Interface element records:
+--

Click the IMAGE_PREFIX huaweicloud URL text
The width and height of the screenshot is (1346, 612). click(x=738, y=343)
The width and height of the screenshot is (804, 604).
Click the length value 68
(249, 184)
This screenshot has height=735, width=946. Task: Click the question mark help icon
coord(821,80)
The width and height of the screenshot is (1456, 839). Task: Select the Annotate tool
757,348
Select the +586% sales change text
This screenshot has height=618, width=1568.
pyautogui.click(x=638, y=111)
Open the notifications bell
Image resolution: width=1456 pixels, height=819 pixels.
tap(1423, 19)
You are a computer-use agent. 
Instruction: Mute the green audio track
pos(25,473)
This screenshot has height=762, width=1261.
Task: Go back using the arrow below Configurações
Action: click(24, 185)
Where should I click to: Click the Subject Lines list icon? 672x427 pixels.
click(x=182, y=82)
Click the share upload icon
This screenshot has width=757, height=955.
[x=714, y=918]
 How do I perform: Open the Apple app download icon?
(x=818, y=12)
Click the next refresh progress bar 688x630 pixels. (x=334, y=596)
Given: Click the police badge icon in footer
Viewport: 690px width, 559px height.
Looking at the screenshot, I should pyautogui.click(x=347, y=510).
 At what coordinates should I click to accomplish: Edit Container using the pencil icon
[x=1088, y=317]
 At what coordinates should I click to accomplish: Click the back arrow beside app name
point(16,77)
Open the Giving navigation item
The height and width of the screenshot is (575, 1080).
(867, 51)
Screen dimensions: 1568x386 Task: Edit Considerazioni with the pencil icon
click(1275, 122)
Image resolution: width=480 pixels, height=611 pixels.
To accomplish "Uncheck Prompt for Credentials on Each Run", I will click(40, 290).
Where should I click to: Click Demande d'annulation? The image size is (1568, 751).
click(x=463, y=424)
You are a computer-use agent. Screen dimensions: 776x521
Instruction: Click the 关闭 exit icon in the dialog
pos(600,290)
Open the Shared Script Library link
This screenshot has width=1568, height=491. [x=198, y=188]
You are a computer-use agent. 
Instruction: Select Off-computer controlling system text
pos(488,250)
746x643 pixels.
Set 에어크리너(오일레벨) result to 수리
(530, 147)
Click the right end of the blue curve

+--

**Instructions for the task**. Convert every line of the records above into a numbered list with one line per item, and omit any blank lines.

**Answer in full**.
1. Click the IMAGE_PREFIX huaweicloud URL text
2. The width and height of the screenshot is (1346, 612). click(x=738, y=343)
3. The width and height of the screenshot is (804, 604).
4. Click the length value 68
5. (249, 184)
6. This screenshot has height=735, width=946. Task: Click the question mark help icon
7. coord(821,80)
8. The width and height of the screenshot is (1456, 839). Task: Select the Annotate tool
9. 757,348
10. Select the +586% sales change text
11. This screenshot has height=618, width=1568.
12. pyautogui.click(x=638, y=111)
13. Open the notifications bell
14. Image resolution: width=1456 pixels, height=819 pixels.
15. tap(1423, 19)
16. You are a computer-use agent. 
17. Instruction: Mute the green audio track
18. pos(25,473)
19. This screenshot has height=762, width=1261.
20. Task: Go back using the arrow below Configurações
21. Action: click(24, 185)
22. Where should I click to: Click the Subject Lines list icon? 672x427 pixels.
23. click(x=182, y=82)
24. Click the share upload icon
25. This screenshot has width=757, height=955.
26. [x=714, y=918]
27.  How do I perform: Open the Apple app download icon?
28. (x=818, y=12)
29. Click the next refresh progress bar 688x630 pixels. (x=334, y=596)
30. Given: Click the police badge icon in footer
31. Viewport: 690px width, 559px height.
32. Looking at the screenshot, I should pyautogui.click(x=347, y=510).
33.  At what coordinates should I click to accomplish: Edit Container using the pencil icon
34. [x=1088, y=317]
35.  At what coordinates should I click to accomplish: Click the back arrow beside app name
36. point(16,77)
37. Open the Giving navigation item
38. The height and width of the screenshot is (575, 1080).
39. (867, 51)
40. Screen dimensions: 1568x386 Task: Edit Considerazioni with the pencil icon
41. click(1275, 122)
42. Image resolution: width=480 pixels, height=611 pixels.
43. To accomplish "Uncheck Prompt for Credentials on Each Run", I will click(40, 290).
44. Where should I click to: Click Demande d'annulation? The image size is (1568, 751).
45. click(x=463, y=424)
46. You are a computer-use agent. Screen dimensions: 776x521
47. Instruction: Click the 关闭 exit icon in the dialog
48. pos(600,290)
49. Open the Shared Script Library link
50. This screenshot has width=1568, height=491. [x=198, y=188]
51. You are a computer-use agent. 
52. Instruction: Select Off-computer controlling system text
53. pos(488,250)
54. 746x643 pixels.
55. Set 에어크리너(오일레벨) result to 수리
56. (530, 147)
57. Click the right end of the blue curve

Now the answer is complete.